2) Open comedones, which are called blackheads. The black color is the result of surface pigment (melanin) rather than dirt. Blackheads are small, dark spots about the size of a pinhead caused by discoloration of the surface of a small plug in the opening of a follicle/pore.
3) Closed comedones are called whiteheads. Whiteheads occur when the follicle is completely blocked. Whiteheads are small white spots about the size of pinheads, which are caused by collections of oil and skin in pores.
4) Macrocomedones are facial closed comedones that are larger than 2-3 mm in diameter. macrocomedones are unsightly lesions that may be resistant to medical treatments and comedone extractors. Light cautery may be used to treat macrocomedones, which are 1 to 3 mm in size; however, its success in larger and chronic lesions is limited.
5) Solar comedones are found on the cheeks and chin of older people, and are thought to be due to sun damage. They occur on areas that have been exposed to sunlight over a long period of time, particularly the cheeks, which may become yellow and leathery The appearance is also known as Favre-Racouchot syndrome. Solar comedones may appear as blackheads or whiteheads. There may also be larger cysts. Solar comedones are not related to acne vulgaris and do not usually become inflamed. They are however very persistent.

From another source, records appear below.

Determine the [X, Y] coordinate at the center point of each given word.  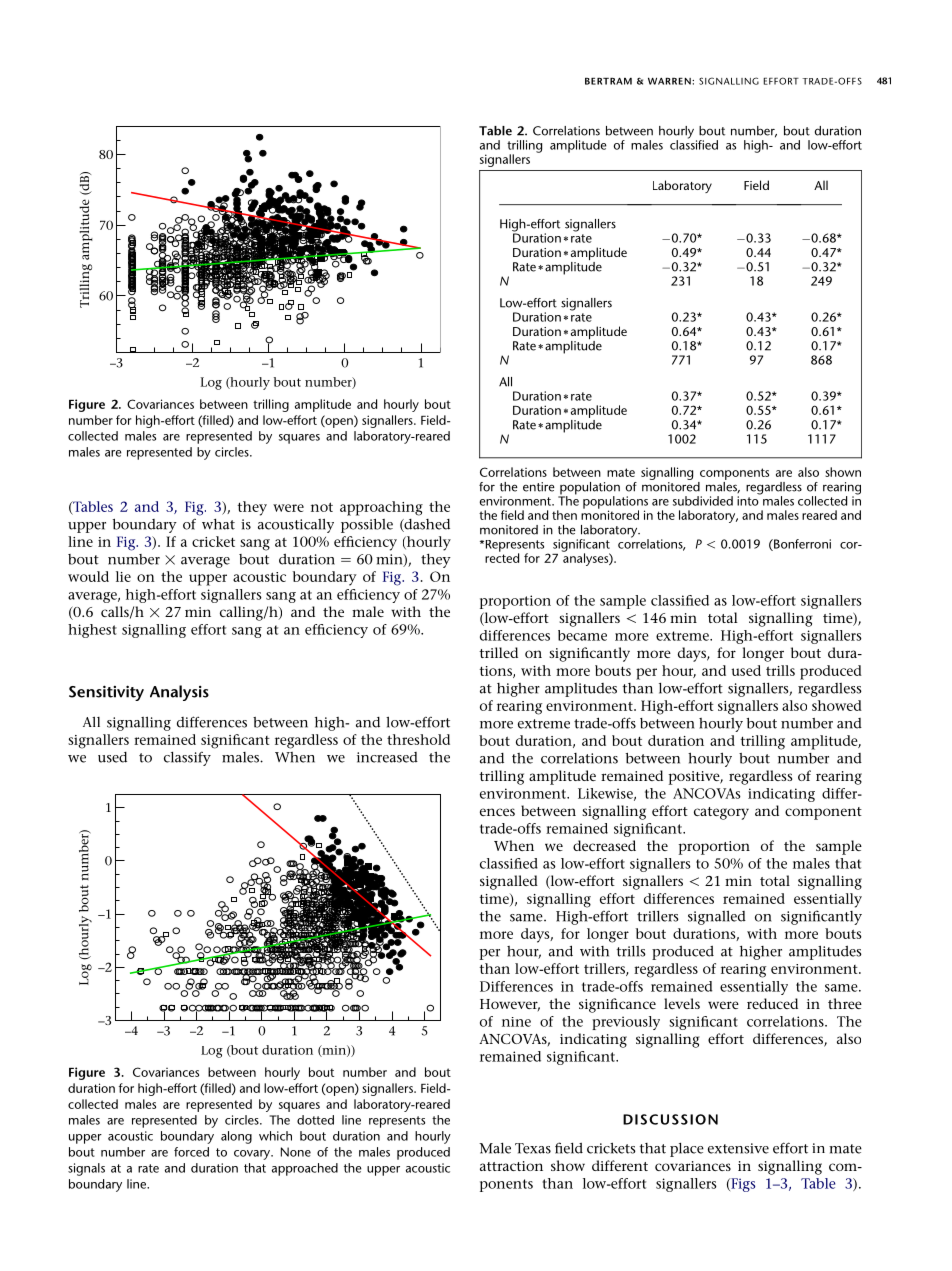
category [721, 813]
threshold [418, 739]
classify [187, 759]
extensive [738, 1148]
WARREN [670, 81]
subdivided [703, 501]
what [218, 524]
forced [191, 1152]
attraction [511, 1166]
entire [539, 487]
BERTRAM [608, 81]
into [749, 500]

6) Nodules are larger and deeper un-inflamed comedones. They more commonly appear on the trunk than on the face.
Comedones are aggravated by a variety of factors, which include:
1) Reduced levels of linoleate, a component of sebum resulting in more scale and reduced barrier function
2) Free fatty acids made from sebum by bacteria
3) Excessive activity of the local hormone 5-testosterone (DHT)
4) Interleukin 1 (IL-1) this is a chemical messenger (cytokine) produced by the cells lining the follicle
5) Rupture of the follicle by injury caused by excessive squeezing of pimples, after abrasive washing, chemical peels or laser resurfacing, or simply from the presence of hard dried-up sebum poking through the wall of the follicle
6) Contact with certain chemicals including isopropyl myristate, propylene glycol and some dyes (which may be found in certain cosmetics)

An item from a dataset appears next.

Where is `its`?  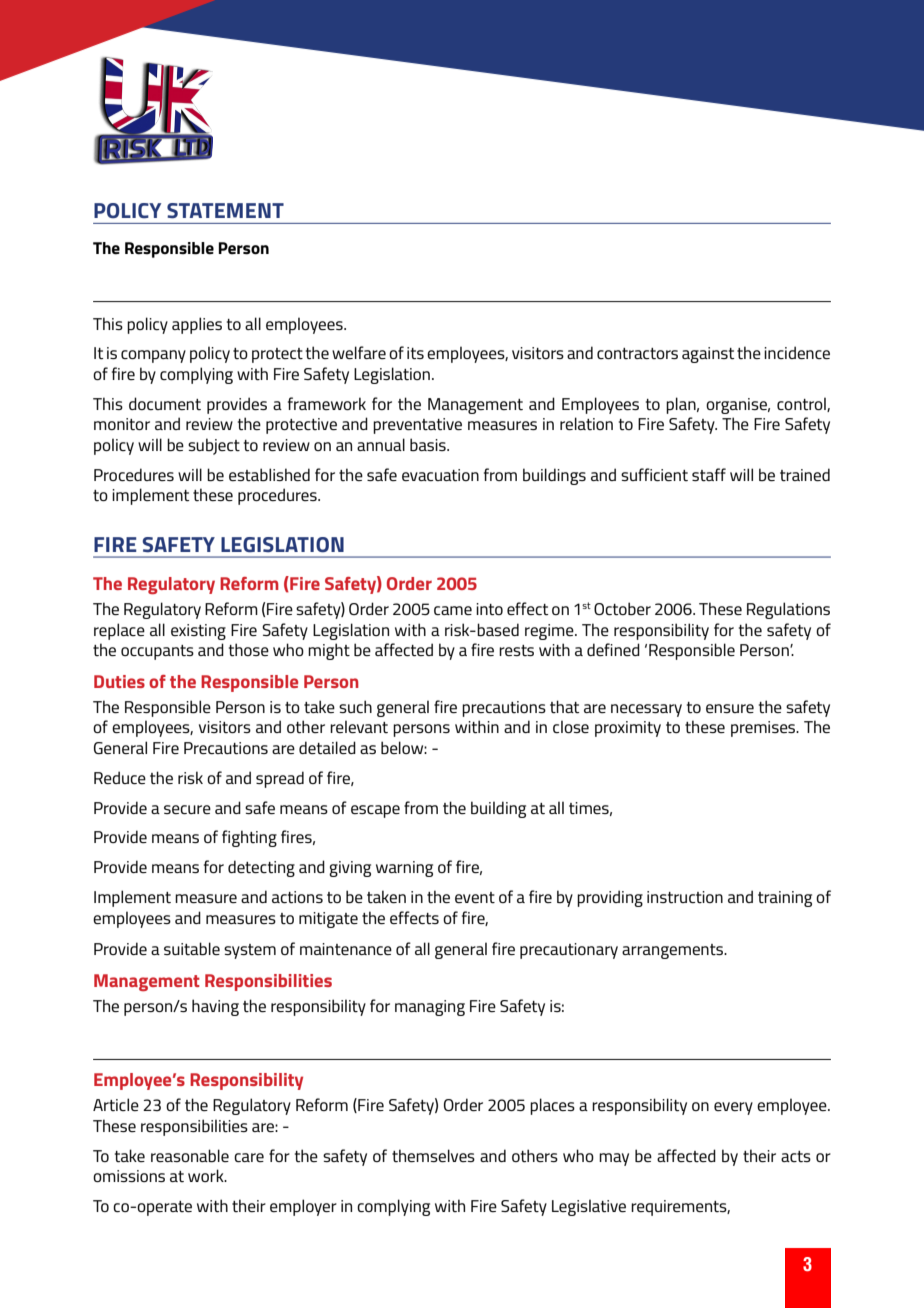
its is located at coordinates (415, 353).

7) Oil based products such as pomades, sunscreens and petroleum-based moisturizers.
8) Humidity To control comedonal acne choose oil-free cosmetics and wash twice daily with a mild cleanser such as cetaphil gentle cleansing bar for dry/sensitive skin, Dove unscented or Neutrogena cleansing bar and water. Choose 'comedolytic' topical medications. These should be applied once or twice daily as a thin smear to the entire area affected. It may take several months before worthwhile improvement occurs. Treatment needs to be continued long term (sometimes for many years). Antibiotics are not usually very effective for the treatment of comedonal acne.